Here however, it is hard to call Clooney a “fixer.” Early in the movie, he is called out to a mansion in Westchester County because one of the firm’s clients was involved in a hit and run and fled the scene. Now, a true fixer would have a 24-hour tow service on speed dial, removed the offending vehicle from the residence and turned into a metal cube while the fixer constructed a believable alibi for the offender while also checking to make sure no traffic cameras might have caught him in the act. But that’s not what happens. Instead, Clooney basically tells the guy he (Clooney) can’t help him other than to tell him to get a good criminal defense lawyer. Uh, duh.
But Clooney’s primary mission is flying to Milwaukee to babysit the rogue law firm partner and he fails miserably at that too. The attorney, Arthur Edens (played by Tom Wilkinson) gives Clooney the slip in his hotel room and flies back to New York City. Clooney does eventually find him, but it does no good because the evil corporation’s general counsel, Karen Crowder (played beautifully by god-tier actress Tilda Swinton) has hired *actual* fixers who track Edens, put him under surveillance, and ultimately murder him, making it look like a suicide.
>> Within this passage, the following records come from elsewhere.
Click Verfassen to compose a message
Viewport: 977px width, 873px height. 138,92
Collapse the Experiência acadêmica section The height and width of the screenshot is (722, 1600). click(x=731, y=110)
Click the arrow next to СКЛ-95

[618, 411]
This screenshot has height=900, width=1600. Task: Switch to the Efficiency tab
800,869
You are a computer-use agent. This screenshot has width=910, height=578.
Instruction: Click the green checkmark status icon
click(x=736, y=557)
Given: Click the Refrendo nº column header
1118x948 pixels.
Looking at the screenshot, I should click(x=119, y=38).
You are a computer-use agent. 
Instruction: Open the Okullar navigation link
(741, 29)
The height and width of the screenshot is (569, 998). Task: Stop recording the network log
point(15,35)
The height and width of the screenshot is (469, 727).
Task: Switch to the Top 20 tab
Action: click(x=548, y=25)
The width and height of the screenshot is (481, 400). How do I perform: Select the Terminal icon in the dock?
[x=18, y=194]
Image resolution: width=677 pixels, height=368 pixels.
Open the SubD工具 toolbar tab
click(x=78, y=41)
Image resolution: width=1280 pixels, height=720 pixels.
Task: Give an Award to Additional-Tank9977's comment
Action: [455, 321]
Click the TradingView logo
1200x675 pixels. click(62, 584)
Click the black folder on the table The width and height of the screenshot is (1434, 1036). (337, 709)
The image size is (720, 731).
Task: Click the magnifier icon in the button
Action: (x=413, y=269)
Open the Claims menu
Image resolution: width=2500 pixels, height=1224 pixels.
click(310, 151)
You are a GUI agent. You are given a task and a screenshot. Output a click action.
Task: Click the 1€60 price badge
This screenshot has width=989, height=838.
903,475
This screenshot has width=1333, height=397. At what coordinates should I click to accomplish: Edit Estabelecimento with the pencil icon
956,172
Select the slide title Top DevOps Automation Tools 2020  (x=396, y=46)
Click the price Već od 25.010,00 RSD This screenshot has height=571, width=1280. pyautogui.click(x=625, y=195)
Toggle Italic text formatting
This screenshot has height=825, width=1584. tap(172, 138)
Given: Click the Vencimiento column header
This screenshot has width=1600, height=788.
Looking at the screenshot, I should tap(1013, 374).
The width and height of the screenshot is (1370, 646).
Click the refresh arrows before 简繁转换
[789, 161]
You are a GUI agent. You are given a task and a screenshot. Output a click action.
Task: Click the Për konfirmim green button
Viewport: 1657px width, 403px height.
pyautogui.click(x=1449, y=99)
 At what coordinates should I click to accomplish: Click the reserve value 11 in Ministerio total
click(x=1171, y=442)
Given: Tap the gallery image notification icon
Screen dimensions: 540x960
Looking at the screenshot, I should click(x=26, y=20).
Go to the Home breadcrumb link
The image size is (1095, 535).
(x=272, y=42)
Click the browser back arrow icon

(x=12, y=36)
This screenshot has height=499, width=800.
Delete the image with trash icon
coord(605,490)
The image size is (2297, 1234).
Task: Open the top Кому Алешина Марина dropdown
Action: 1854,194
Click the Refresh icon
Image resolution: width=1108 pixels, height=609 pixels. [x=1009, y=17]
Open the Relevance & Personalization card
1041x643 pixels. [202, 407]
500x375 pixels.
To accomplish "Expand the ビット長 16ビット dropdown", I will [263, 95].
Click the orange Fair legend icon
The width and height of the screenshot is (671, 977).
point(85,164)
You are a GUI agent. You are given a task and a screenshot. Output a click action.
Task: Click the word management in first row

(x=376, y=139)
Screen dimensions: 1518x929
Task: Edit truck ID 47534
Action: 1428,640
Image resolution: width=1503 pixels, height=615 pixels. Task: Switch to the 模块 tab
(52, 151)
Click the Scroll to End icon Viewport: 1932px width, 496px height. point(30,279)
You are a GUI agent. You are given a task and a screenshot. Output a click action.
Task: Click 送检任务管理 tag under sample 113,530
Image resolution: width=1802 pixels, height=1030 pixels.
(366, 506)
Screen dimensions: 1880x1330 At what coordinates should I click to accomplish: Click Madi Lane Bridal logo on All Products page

(There is also a whole sub plot going on showing Clooney to be a degenerate gambler who is also in hock because a restaurant he opened with his drug addicted brother went under and he doesn’t have enough money to pay off his creditors. He’s also divorced with a son, which is another sub plot that does not really go anywhere.)
In the end, Clooney does one fixer-like thing – he gets his other brother (a cop) to give him a police seal so he can break into Edens’s apartment after his death, search it, and then replace the broken seal so no one knows he was there. Of course, the evil fixers still have the apartment under surveillance and call the cops, who arrest Clooney and put his brother’s job in jeopardy; but Clooney does find a receipt in a book Edens bought at Clooney’s son’s recommendation showing he had 3,000 copies of an internal, evil corporation memo acknowledging the pesticide was dangerous (I should note the receipt said it was a COD job and Clooney’s financial problems beg the question of how he paid for them.) Obviously, the memo is extremely damaging to their case, but instead of burying it (which an actual fixer would do) Clooney leverages it to get Crowder to pay him off for his silence only instead of doing that, what he was actually doing was getting her on tape offering him a bribe. Clooney’s brother and other cops swoop in, arrest her, and the memo is presumably used by the plaintiffs to extract a massive settlement.
Which brings me to my other problem with the movie, and perhaps it is one borne of the fact I’m a lawyer – the legal stuff made NO sense. For one, Edens’s multiple contacts with the lead plaintiff would have been a clear violation of rules of professional conduct. So too would have been his decision to leak the internal memo. There was some vague mention of potential legal malpractice, but that had to do with Edens’s meltdown during a deposition, not his other, flagrant violations of the rules of professional conduct. Possession of the internal memo and its use by the client’s own law firm against it would have been another problem in the real world, but was required as a narrative device for the story.
The whole thing would have made more sense if Clooney was not marketed as a “fixer” or instead, actually was a fixer who did evil stuff on behalf of the evil corporation. I think the movie could have also worked better with an ambitious younger lawyer who becomes disillusioned when they find out the evil corporation is in fact evil, and turns into a whistle blower. To me, this is a two, maybe two-and-a-half star movie.